Document section:

☆ ☆ ☆

3. Compassion, the Working Class, and Political Shifts
Historically, members of the working class have voted for Democrats, especially in presidential elections. However, in recent years, many in the working class have switched to voting for Republicans. I suggest that this is because they have felt that Democrats have lost compassion for them and their circumstances.
This feeling about lack of compassion could be discerned in the 2024 election. During the campaign, when voters expressed concerns about “the economy,” they typically meant that prices had increased more than their wages during Joe Biden’s presidency. In economic terminology, the “real wage” had declined. While Biden’s policies were not wholly responsible for creating a surge in inflation, his policies did exacerbate inflationary pressures that occurred as a result of the pandemic.
My judgment is that Biden made the choice he did out of compassion for the unemployed. His stimulus policy was intended to bring the unemployment rate down; and it did. However, the stimulus also amplified inflationary pressures which affected all Americans, especially working-class families with jobs; and these families did not feel they were being treated with compassion by a Democratic administration.
This particular episode of inflation added salt to an existing wound, the wound generated by the impact of globalization on working class jobs. Specifically, competition from abroad, and technology, led to many factory closures and associated job losses. These losses had negative implications for peoples’ self-worth, identity, and community. In this regard, a book by Ann Case and Angus Deaton, titled Deaths of Despair and the Future of Capitalism, analyzes the situation of white, working class men.
Case and Deaton point out that even as Americans have experienced a significant rise in life expectancy during the last hundred years, white men without college degrees, between the ages of 45 and 54, are experiencing an increase in death rates. These are the type of men who decades ago worked in manufacturing, in jobs associated with masculinity. Globalization led many of the jobs they had been holding to be relocated outside the U.S. In many cases, working class men turned to inferior alternatives such as temp agencies and contractors with little employer commitment. Not having college degrees made it difficult for these men to find better alternatives. Social activities such as attending company Christmas parties and participating in union baseball games declined. This decline contributed to a decrease in these men’s sense of self-worth. Likewise, it contributed to an increase in their rates of opioid use, addiction, and death.

☆ ☆ ☆

Provided information:
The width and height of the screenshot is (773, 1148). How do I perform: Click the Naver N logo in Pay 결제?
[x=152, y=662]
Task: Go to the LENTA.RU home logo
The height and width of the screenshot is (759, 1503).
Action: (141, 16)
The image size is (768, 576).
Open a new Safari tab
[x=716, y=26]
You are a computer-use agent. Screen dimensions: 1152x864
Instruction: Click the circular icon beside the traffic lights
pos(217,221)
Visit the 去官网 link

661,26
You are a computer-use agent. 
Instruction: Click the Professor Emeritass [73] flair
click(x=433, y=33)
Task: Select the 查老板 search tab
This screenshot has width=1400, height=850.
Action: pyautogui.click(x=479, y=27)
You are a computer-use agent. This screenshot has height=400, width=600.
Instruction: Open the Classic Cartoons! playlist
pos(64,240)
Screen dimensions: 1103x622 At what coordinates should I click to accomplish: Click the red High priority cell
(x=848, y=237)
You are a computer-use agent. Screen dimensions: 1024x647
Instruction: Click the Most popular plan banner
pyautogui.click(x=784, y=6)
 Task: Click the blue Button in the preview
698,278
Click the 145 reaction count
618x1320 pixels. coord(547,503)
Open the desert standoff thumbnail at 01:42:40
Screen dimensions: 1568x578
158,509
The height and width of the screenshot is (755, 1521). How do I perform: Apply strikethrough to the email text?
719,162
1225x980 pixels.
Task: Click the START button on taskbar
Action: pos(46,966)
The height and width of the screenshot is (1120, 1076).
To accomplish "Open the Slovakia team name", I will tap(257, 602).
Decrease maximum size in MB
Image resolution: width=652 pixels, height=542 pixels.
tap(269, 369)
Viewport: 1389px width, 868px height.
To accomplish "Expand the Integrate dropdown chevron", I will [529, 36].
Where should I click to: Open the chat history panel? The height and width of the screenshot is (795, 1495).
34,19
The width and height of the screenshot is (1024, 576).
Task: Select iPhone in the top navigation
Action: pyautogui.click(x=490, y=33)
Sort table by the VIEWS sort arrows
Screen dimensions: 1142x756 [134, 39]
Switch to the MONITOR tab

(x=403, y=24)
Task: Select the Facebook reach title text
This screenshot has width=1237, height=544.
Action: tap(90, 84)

☆ ☆ ☆

Action item:
For each statement below, state yes or no according to whether it agrees with the section on compassion and the working class, and quote the words from it that decide the matter.
1. Biden's policies alone created the surge in inflation.
2. The stimulus policy succeeded in lowering the unemployment rate.
3. Case and Deaton report rising death rates among white men without college degrees aged 45 to 54.
The listing above is separate material and bears no relation to the section on compassion and the working class.

Solution:
1. No: "Biden’s policies were not wholly responsible for creating a surge in inflation"
2. Yes: "His stimulus policy was intended to bring the unemployment rate down; and it did."
3. Yes: "white men without college degrees, between the ages of 45 and 54, are experiencing an increase in death rates"